検査が終わると,ちょうどクリニックがお昼休みの時間になったため、VISX Star S4 IRを見せてもらいました.カスタムビューでは,WaveScanで収集したデータをフーリエ解析することで,その人特有の眼の歪み(収差)を解消するために最適な照射パターンが決定され,VISX Star S4 IRへとデータが送られます.
またカスタムビューの一番の特徴は,WaveScanから送られたデータと手術時のデータを最大限活用して,正確に照射するためのシステムが充実していることにあり,以下の3つのシステムが装備されています.
- Iris Registration
- 3-D Active Trak
- Variable Spot Scanning
カスタムビューでは,検査時の条件と手術時の条件が異なるため,その環境条件の違いにおけるデータの補正を行うことで,レーザーの照射の正確性を向上させるためのシステムであるIris Registration(IR)を備えています.
IRでは,眼球の旋回の補正と瞳孔の中心の補正を行います.
前者は検査時の姿勢(座位)と手術時の姿勢(横臥)の違いに起因する眼球の旋回(平均2.2°)を補正するもので,IRは検査をしたときの眼の虹彩の模様と,手術時の虹彩の模様を照合し,位置のずれを瞬時に解析し,自動的にレーザー照射角度の補正を行います.
後者は,検査時の部屋の明度と手術室の明度の違い,あるいは検査時の精神状態と手術時の緊張状態の違いによって,瞳孔径の変化による瞳孔の中心のずれを補正するもので,検査時の瞳孔径と,手術時の瞳孔径を照合し,照射径の中心と瞳孔の中心を自動的に補正します.
⇒Iris Resistration動画
レーザー照射中の眼の動きを縦横方向だけでなく,前後の動きも含めて立体的に捕捉し,レーザーを自動追尾照射することで,レーザーの照射の正確性を向上させるシステムです.

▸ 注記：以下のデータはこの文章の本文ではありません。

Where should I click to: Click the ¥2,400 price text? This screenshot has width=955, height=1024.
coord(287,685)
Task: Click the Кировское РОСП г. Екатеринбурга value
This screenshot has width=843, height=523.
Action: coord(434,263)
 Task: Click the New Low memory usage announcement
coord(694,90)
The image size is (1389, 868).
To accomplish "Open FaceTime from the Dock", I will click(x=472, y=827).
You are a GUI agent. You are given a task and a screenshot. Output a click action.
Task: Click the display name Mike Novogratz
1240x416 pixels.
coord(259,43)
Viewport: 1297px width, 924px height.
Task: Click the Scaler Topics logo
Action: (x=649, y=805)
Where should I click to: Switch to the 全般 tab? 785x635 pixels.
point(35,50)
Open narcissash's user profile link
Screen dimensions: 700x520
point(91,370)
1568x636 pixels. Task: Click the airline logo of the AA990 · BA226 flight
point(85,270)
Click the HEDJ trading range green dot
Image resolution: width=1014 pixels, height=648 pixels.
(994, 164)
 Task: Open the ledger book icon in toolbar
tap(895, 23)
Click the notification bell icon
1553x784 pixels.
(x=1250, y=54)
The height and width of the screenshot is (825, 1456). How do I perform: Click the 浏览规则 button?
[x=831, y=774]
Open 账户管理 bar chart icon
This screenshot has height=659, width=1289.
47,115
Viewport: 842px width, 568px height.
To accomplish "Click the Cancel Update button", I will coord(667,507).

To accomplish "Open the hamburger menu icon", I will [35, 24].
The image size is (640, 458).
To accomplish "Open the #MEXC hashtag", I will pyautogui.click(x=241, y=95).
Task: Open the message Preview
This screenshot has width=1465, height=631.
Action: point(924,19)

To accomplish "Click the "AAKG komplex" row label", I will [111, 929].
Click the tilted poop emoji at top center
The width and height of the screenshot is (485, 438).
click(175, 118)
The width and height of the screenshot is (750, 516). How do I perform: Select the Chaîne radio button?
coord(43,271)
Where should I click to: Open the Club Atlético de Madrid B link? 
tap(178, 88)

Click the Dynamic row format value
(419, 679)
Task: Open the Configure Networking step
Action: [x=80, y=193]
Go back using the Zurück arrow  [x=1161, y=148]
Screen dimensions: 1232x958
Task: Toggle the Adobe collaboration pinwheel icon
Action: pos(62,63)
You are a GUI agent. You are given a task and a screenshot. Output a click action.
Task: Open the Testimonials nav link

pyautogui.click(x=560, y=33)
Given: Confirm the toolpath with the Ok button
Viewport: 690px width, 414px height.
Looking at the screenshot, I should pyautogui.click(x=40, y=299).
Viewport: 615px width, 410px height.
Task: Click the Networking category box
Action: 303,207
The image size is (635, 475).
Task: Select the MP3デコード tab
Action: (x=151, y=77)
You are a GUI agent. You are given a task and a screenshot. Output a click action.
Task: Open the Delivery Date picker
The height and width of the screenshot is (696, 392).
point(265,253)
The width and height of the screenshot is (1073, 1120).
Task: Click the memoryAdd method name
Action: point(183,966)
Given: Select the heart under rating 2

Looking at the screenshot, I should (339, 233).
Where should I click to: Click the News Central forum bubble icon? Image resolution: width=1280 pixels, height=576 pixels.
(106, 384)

一定範囲を超えて動いた場合には自動的に照射を停止する 安全装置も備えています.
レーザーの照射径の大きさを0.65mm〜6.5mmの範囲で変化させながらレーザー照射を行うことで,より精密なレーザー照射を行うためのシステムです.
これにより,広い面を切除したいときは大きな照射径で照射時間を短くし,より細やかな切除がしたい場合は照射径を小さくすることで,複雑な形状の角膜を正確に矯正することができます.